[[ Records for this exercise open ]]
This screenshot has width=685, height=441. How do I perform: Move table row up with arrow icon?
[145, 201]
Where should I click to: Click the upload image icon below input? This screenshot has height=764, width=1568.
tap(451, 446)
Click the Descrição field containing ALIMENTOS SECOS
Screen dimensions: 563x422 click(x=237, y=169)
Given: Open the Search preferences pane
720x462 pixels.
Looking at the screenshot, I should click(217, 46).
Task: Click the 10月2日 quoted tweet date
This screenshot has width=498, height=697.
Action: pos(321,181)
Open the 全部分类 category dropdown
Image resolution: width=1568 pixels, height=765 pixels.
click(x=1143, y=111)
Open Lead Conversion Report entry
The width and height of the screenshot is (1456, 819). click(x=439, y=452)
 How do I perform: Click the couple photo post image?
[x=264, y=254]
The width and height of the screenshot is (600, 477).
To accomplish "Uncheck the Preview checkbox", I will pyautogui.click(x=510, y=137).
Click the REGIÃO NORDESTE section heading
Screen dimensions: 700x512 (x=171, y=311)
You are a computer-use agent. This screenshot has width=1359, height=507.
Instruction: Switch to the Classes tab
[[ Records for this exercise closed ]]
__Problem to solve__.
Every line from the one containing "Task: Click the 10月2日 quoted tweet date" to the end of the material above must be written out exactly. Nothing else is wanted.

__Output for this exercise__.
Task: Click the 10月2日 quoted tweet date
This screenshot has width=498, height=697.
Action: pos(321,181)
Open the 全部分类 category dropdown
Image resolution: width=1568 pixels, height=765 pixels.
click(x=1143, y=111)
Open Lead Conversion Report entry
The width and height of the screenshot is (1456, 819). click(x=439, y=452)
 How do I perform: Click the couple photo post image?
[x=264, y=254]
The width and height of the screenshot is (600, 477).
To accomplish "Uncheck the Preview checkbox", I will pyautogui.click(x=510, y=137).
Click the REGIÃO NORDESTE section heading
Screen dimensions: 700x512 (x=171, y=311)
You are a computer-use agent. This screenshot has width=1359, height=507.
Instruction: Switch to the Classes tab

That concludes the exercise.